果実が大きく甘味があり、収穫量も多い「章姫」と、甘さと酸っぱさのバランスがよく丈夫な果肉が特徴的な食味のよい「さちのか」。
この2種類のイチゴの優れた特性を受け継ぐ形で「紅ほっぺ」が作られました。
「紅ほっぺ」はイチゴ本来の甘酸っぱさを堪能できる品種です。
春の観光シーズンに多く収穫できるため、いちご狩り用の品種として広く活躍しています。
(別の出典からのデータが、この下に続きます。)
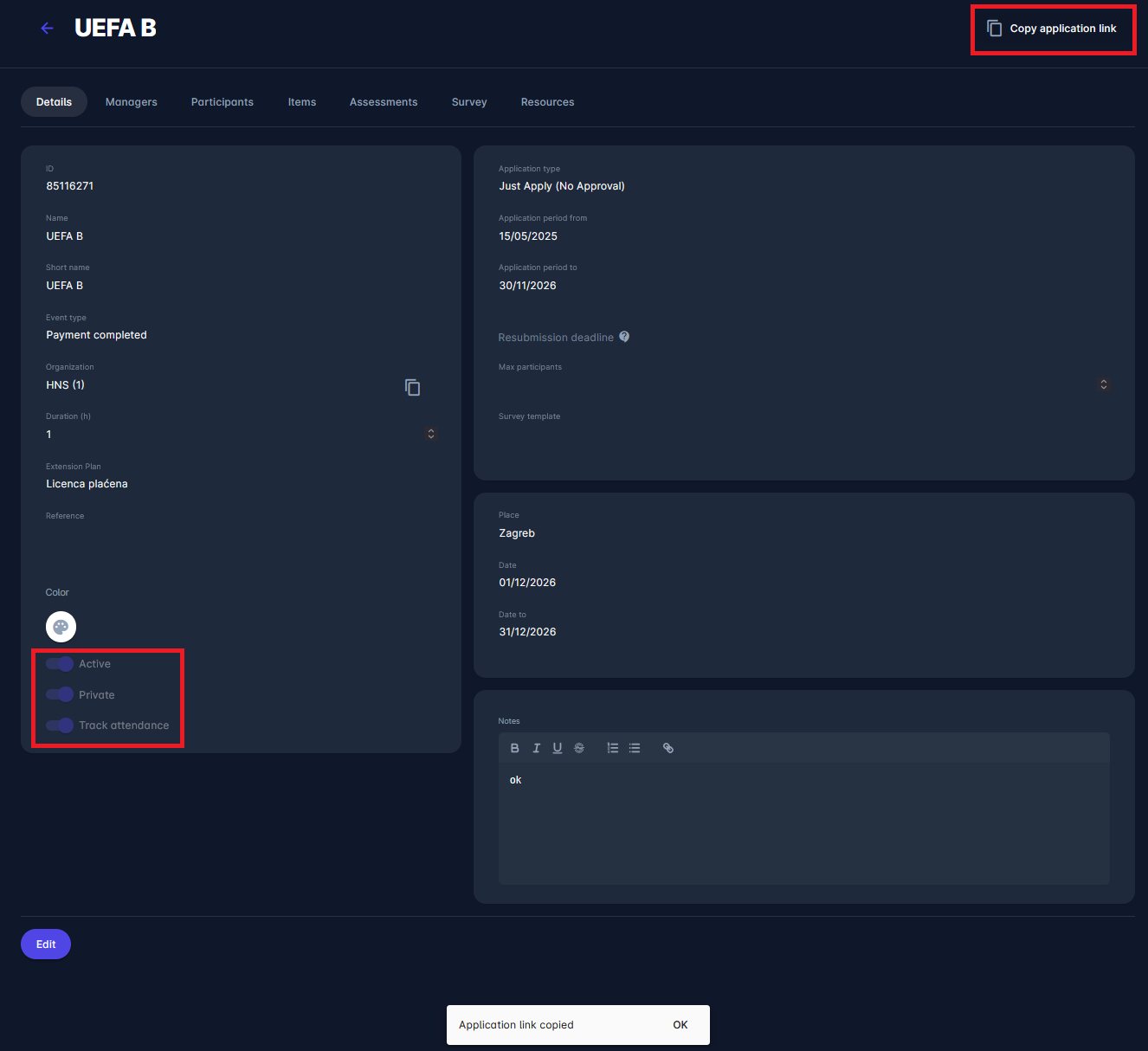Disable the Track attendance switch
Screen dimensions: 1148x1051
pyautogui.click(x=60, y=725)
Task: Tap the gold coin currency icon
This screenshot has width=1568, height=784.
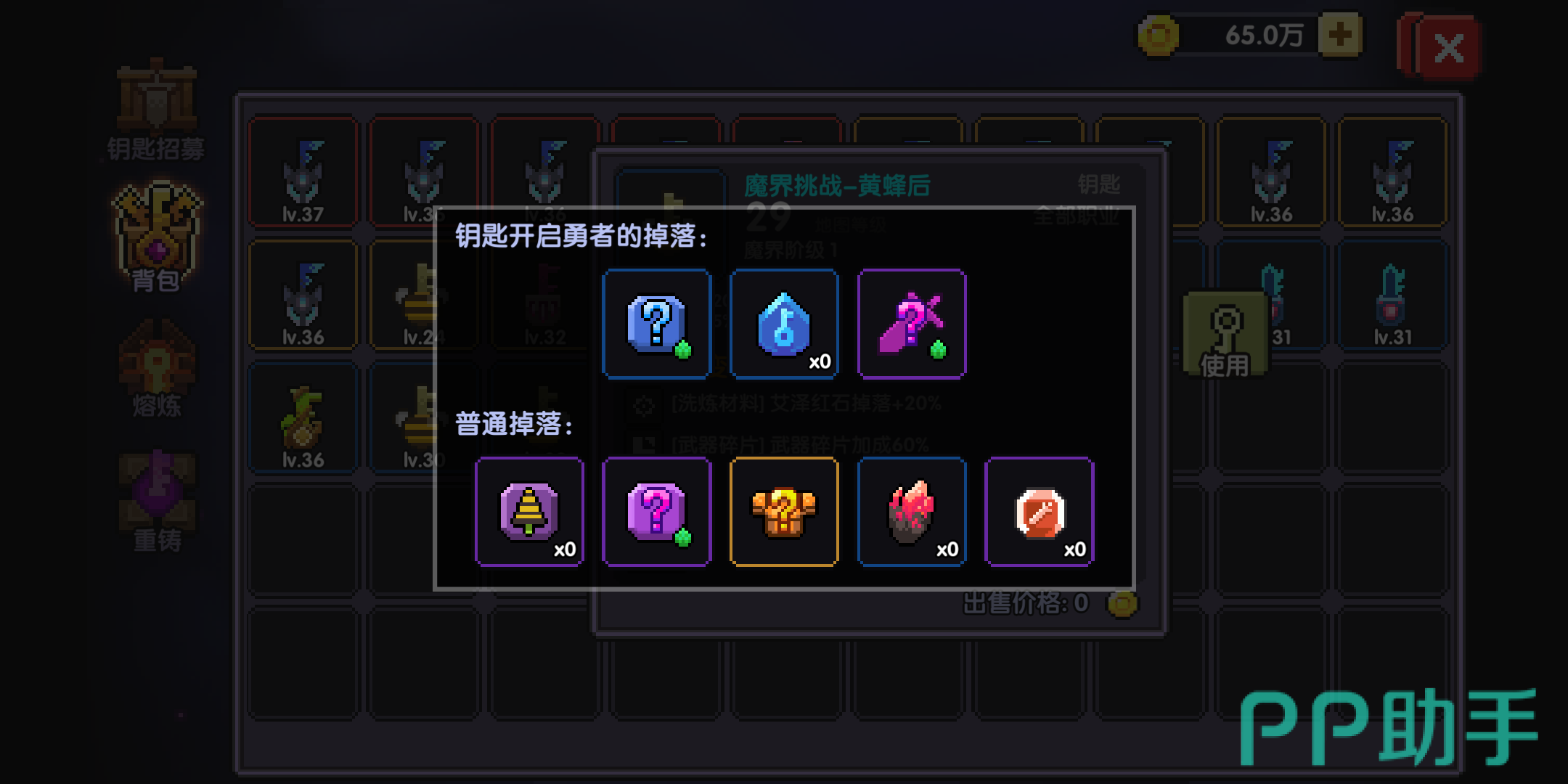Action: pyautogui.click(x=1158, y=35)
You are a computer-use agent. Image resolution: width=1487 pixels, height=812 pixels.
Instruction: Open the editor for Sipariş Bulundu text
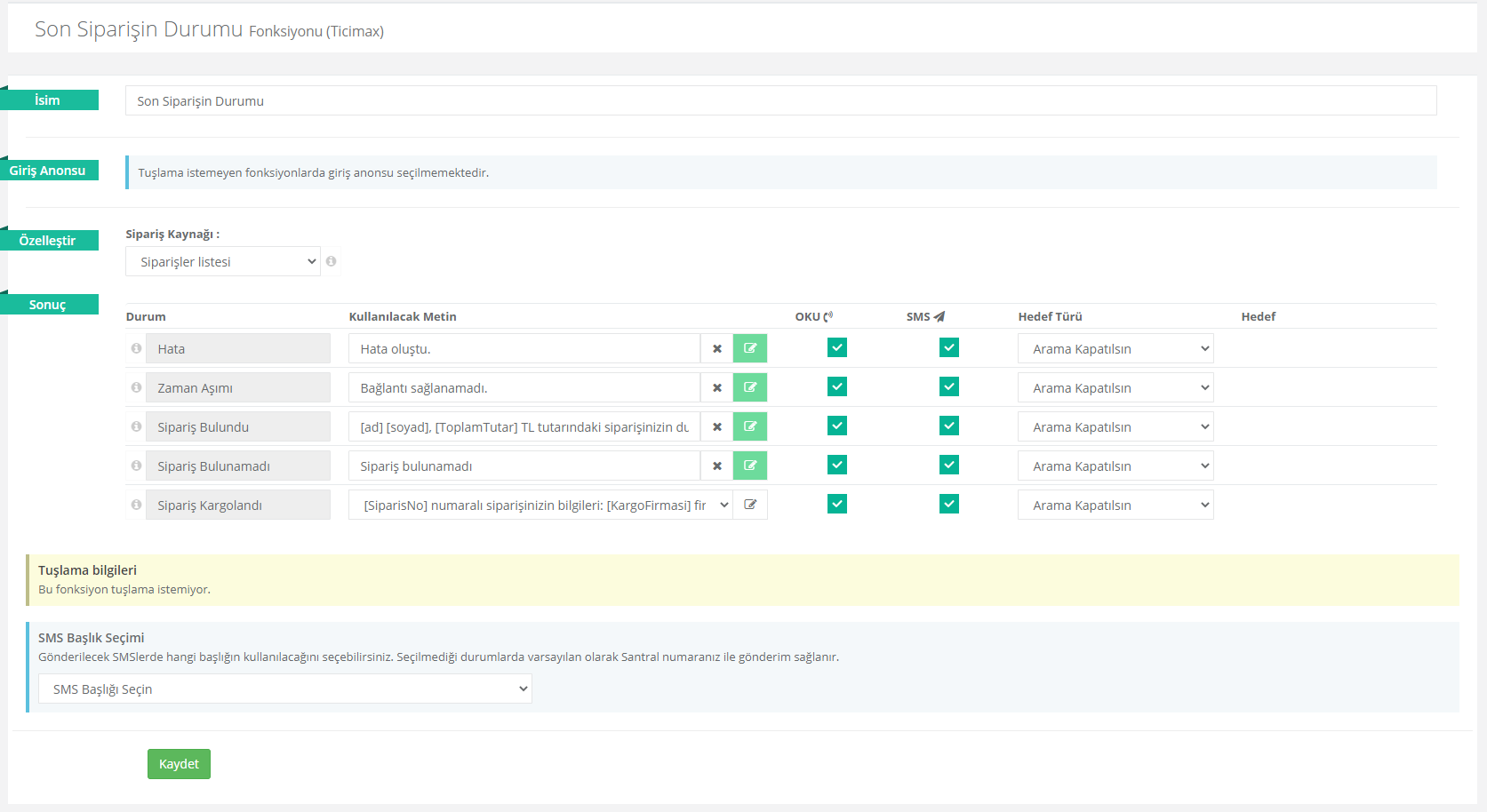[x=749, y=426]
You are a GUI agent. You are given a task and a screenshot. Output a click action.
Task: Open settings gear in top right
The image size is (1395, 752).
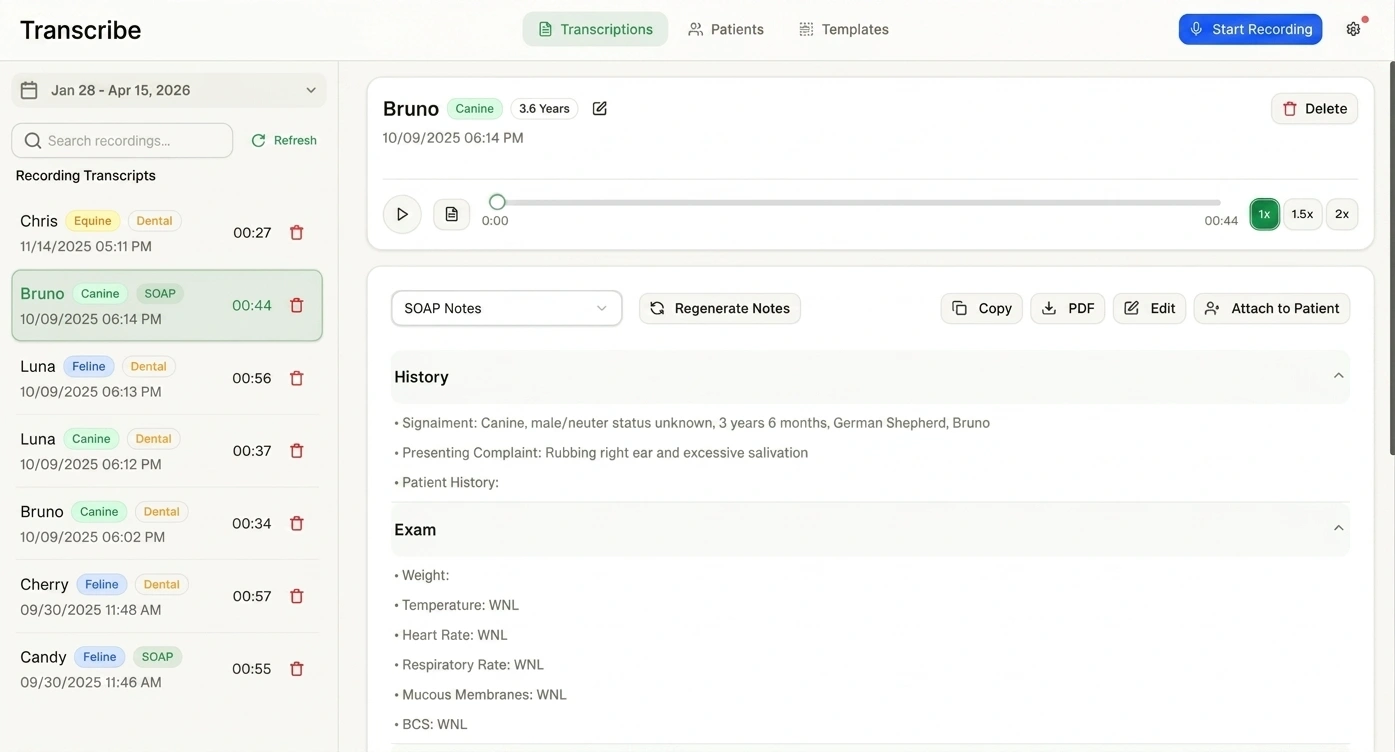coord(1353,29)
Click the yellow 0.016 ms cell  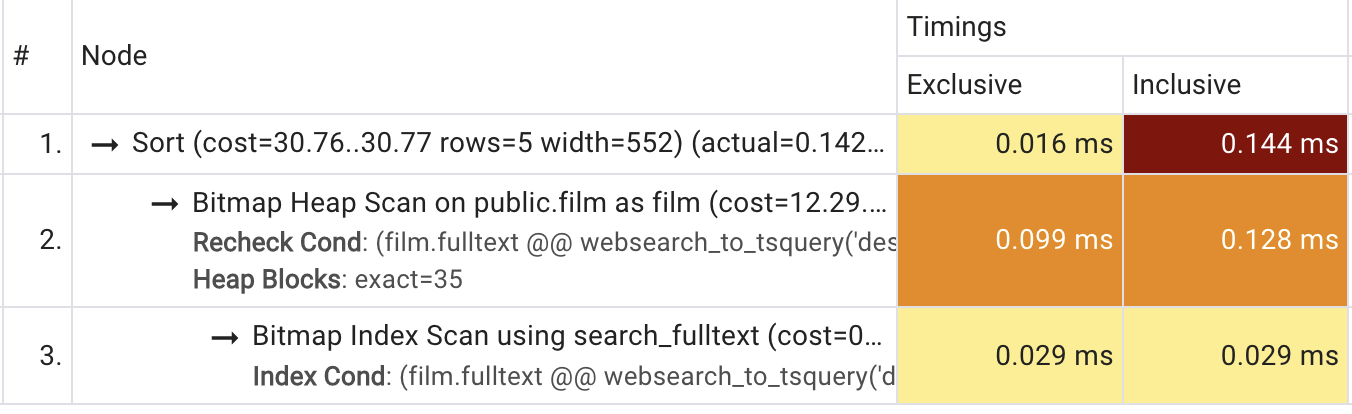click(1010, 144)
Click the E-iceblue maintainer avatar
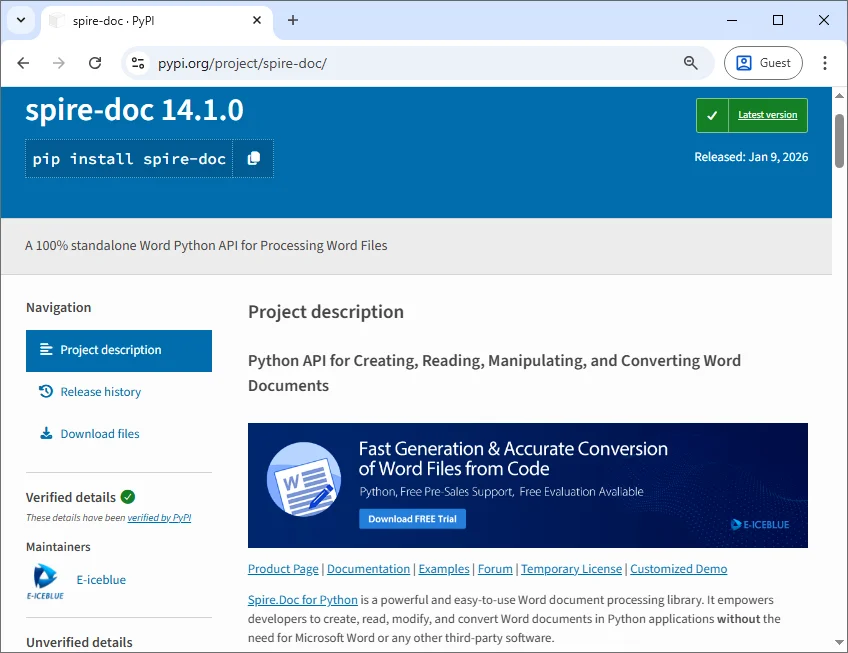848x653 pixels. pyautogui.click(x=45, y=578)
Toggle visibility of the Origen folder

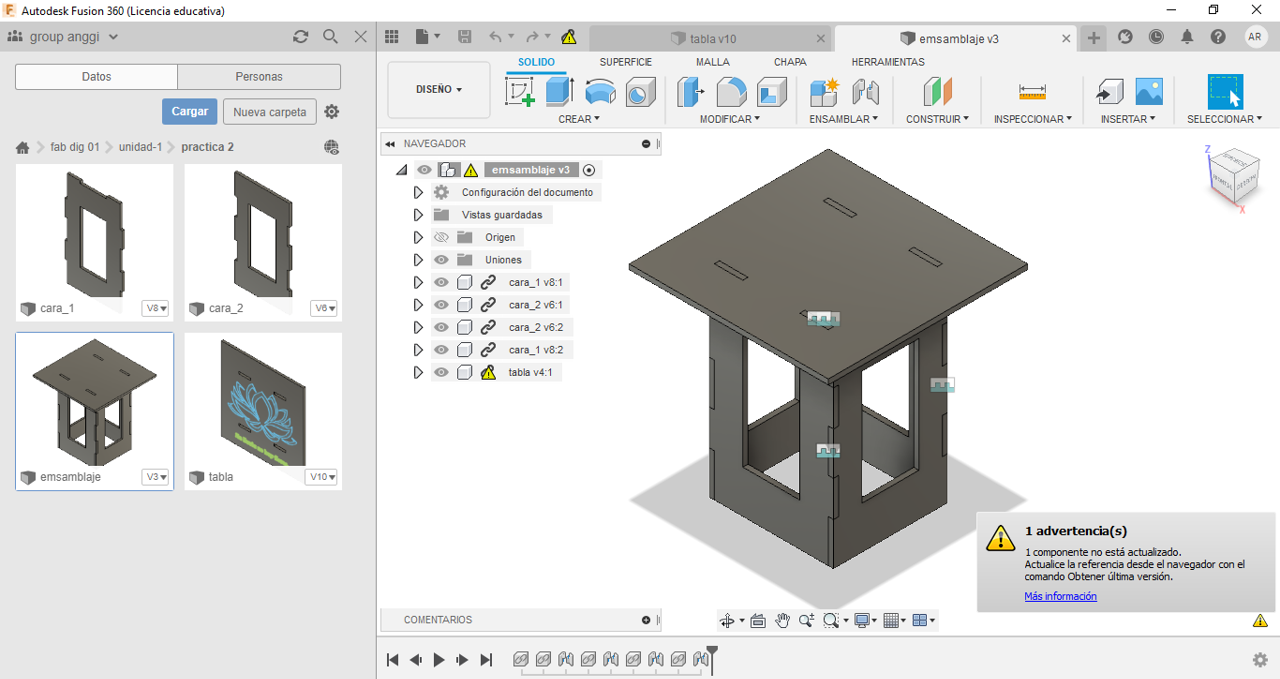tap(441, 238)
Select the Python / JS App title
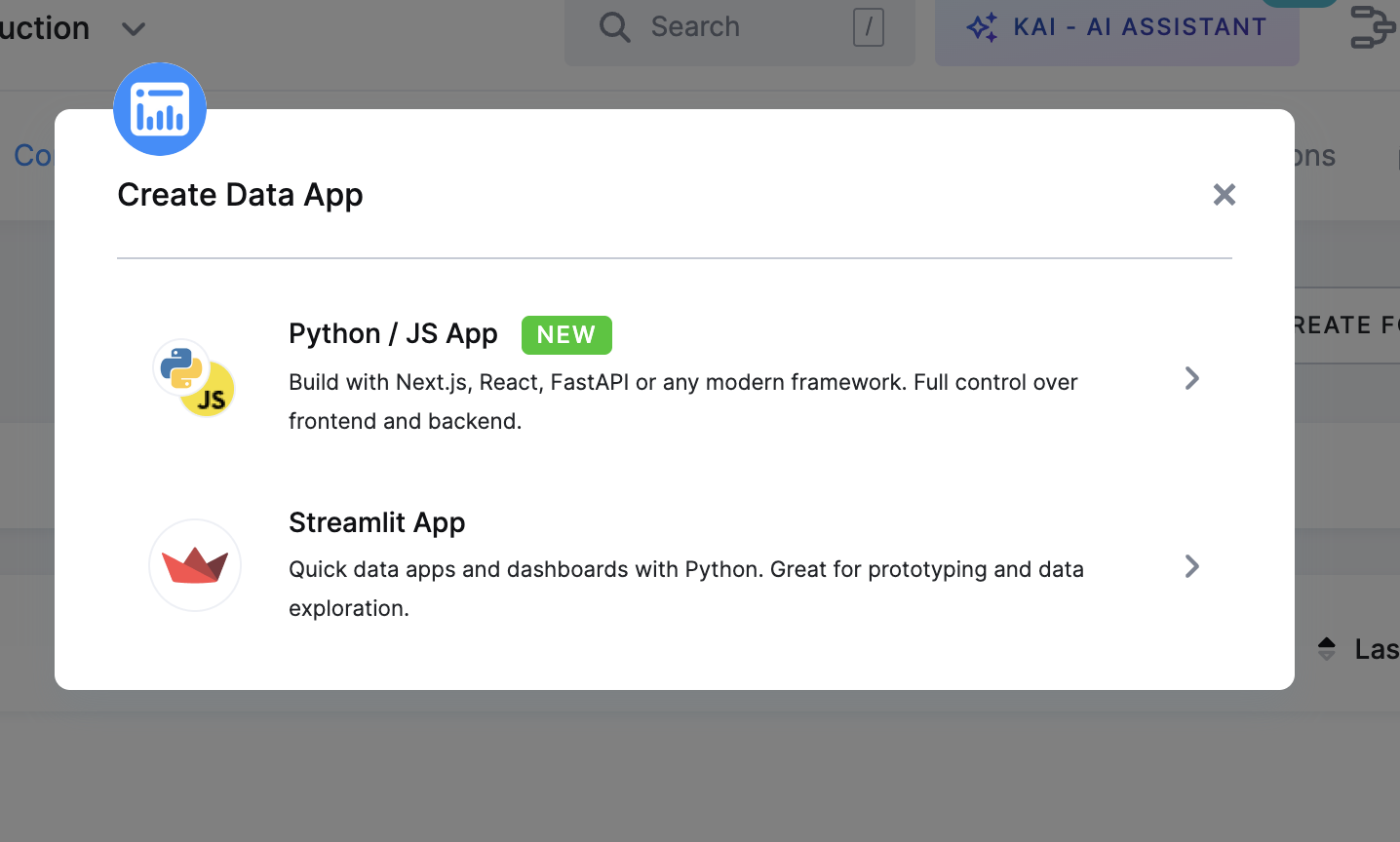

酸味がやや強いと感じる場合は、練乳の活用もおすすめです。
イチゴミルクにしてもまろやかな味わいになり、よりおいしく味わえるでしょう。
春以外にもイチゴが食べたい方へのおすすめ
春以外にもイチゴは食べられますが、旬を外したイチゴは酸味がやや強く、また値も張ることが多いため食べづらい印象があるかもしれません。
そこで春以外の時期にもイチゴをおいしく食べるための選択肢として、次の2つを紹介しましょう。
冷凍イチゴ
冷凍イチゴはコンビニやスーパーの冷凍コーナーで購入できます。
冷凍庫での長期保存ができるため、すぐ食べられるようイチゴをストックしておきたい方におすすめです。
解凍した冷凍イチゴからは生のイチゴのようなみずみずしい食感は失われています。
しかし冷凍によりイチゴの細胞が壊れていることを利用して、ジャムやスイーツへ加工するとおいしく食べられるでしょう。
イチゴ味のババロアやムースにも冷凍イチゴが活躍します。
そのままアイスクリームやヨーグルトに混ぜると、ピンク色に着色され、程よい酸味と甘みを楽しめるでしょう。
夏イチゴ
イチゴの旬は春との認識が一般的ですが、実は夏から秋にかけて生産量を増やしているイチゴも存在します。
夏に販売されるイチゴのブランドは「夏イチゴ」と呼ばれ、主にケーキなどの製菓に使用されています。
夏イチゴは北海道や高度のある山間地で栽培されています。
大手通販サイトでも購入できるため、スーパーで見つけにくい場合にはネット上での検索もおすすめです。
まとめ:デザートやおやつにイチゴを食べておいしく健康生活
甘酸っぱいイチゴは、春のデザートやおやつに最適です。
若さを保つために役立つビタミンCやポリフェノール、生活習慣病予防に役立つペクチンなど、様々な成分の摂取源としても活躍します。
春には有名ブランドのイチゴもひときわおいしくなります。
お気に入りのブランドを見つけて、ぜひおいしいイチゴを食卓に取り入れましょう。